In a stream processing model, data is processed as it arrives to the Big Data system. With a batch processing model, only once the data is stored does the system run a variety of batch analytics – typically through a map/reduce style of processing.
Facebook and Twitter are good examples of stream processing models in use today, as I outlined in a previous post entitled Facebook’s vs Twitter’s Approach to Real-Time Analytics.
According to a recent survey of approximately 250 respondents, there is a trend moving towards stream processing in order to speed up analytics, with a significant increase in the popularity of this model when compared with last year. The number of organizations planning to use stream processing in 2014 has more than doubled (24%) from last year’s amount (10%).
This goes hand in hand with the fact that real-time analytics is also becoming more mainstream, as I pointed out in my 2014 Predictions.
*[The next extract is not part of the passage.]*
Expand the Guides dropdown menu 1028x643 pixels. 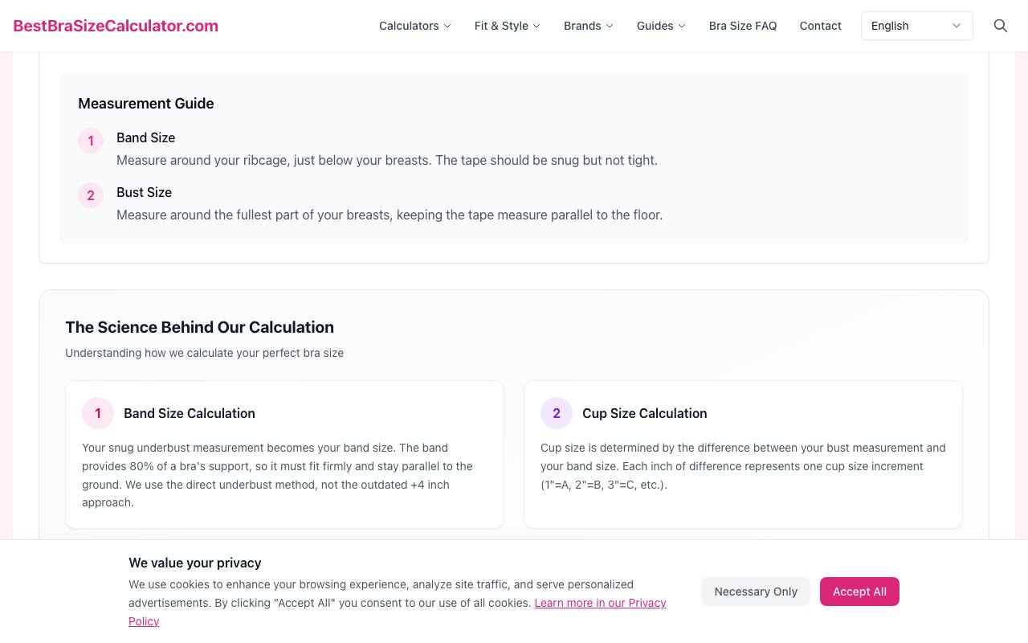click(661, 26)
Another interesting data point from the survey is that roughly 43% of the respondents defined real-time as sub-second and 42% defined it as sub-minute. This difference is quite interesting and could lead to different approaches for implementing stream processing.
For example, real-time is defined differently by Facebook and Twitter. In the case of Twitter, they chose Storm as their event processing engine, allowing them to process events at a sub-second resolution. Meanwhile, Facebook defines real-time at a 30 second batch window, choosing a logging-based approach to fit their need.
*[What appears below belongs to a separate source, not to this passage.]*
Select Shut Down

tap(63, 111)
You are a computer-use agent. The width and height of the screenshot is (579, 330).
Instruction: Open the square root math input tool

Based on the survey, it appears that both approaches are valid and can be applied in correlation to the degree of real-timeliness of your analysis.
|Facebook Log-Centric Stream Processing||Twitter Event-Centric Stream Processing|
In-Memory Data Grids become a more popular choice for real-time processing
According to the survey, 64% of the respondents indicated that they plan to combine In-Memory-based solutions for delivering their real-time analytics processing. This is also consistent with last year survey done by Ventana Research.
I believe that will see an even bigger movement in this direction, as the cost/performance ratio of In-Memory Data Grids and In-Memory Databases would go down significantly with the combination of RAM and Flash devices, which together provide a fairly compelling solution from both performance and cost ratio to that of other disk-based alternatives.
Big Data in the Cloud increased to 56%
New developments in cloud infrastructure, such as the support for bare metal in the new OpenStack releases, as well as support, high memory, flash disk, etc, are removing many of the technical barriers for running I/O intensive workloads like Big Data in the cloud.
Indeed, according to the survey, there is a significant shift towards the use of Big Data in the cloud with 55% of organizations either using or planning to run their Big Data in the cloud in 2014.
Where do we go from here? How does this effect GigaSpaces’ future roadmap?
There are multiple areas in the GigaSpaces roadmap that aim to address this demand.
Real-Time Processing through Storm Integration – In this project, we integrate Storm on top of a Memory backend for both stream processing and data-store.
Support for Flash Disk – The integration with flash disk is planned for our upcoming XAP release and will include support for SanDisk, Fusion I/O and other flash disk devices.
Big Data in the Cloud – through Cloudify – We’ve been continuously extending our Big Data portfolio support and recently added support for Storm and Cognos, adding to our existing support for Hadoop, MongoDB, Cassandra, ElasticSearch, etc.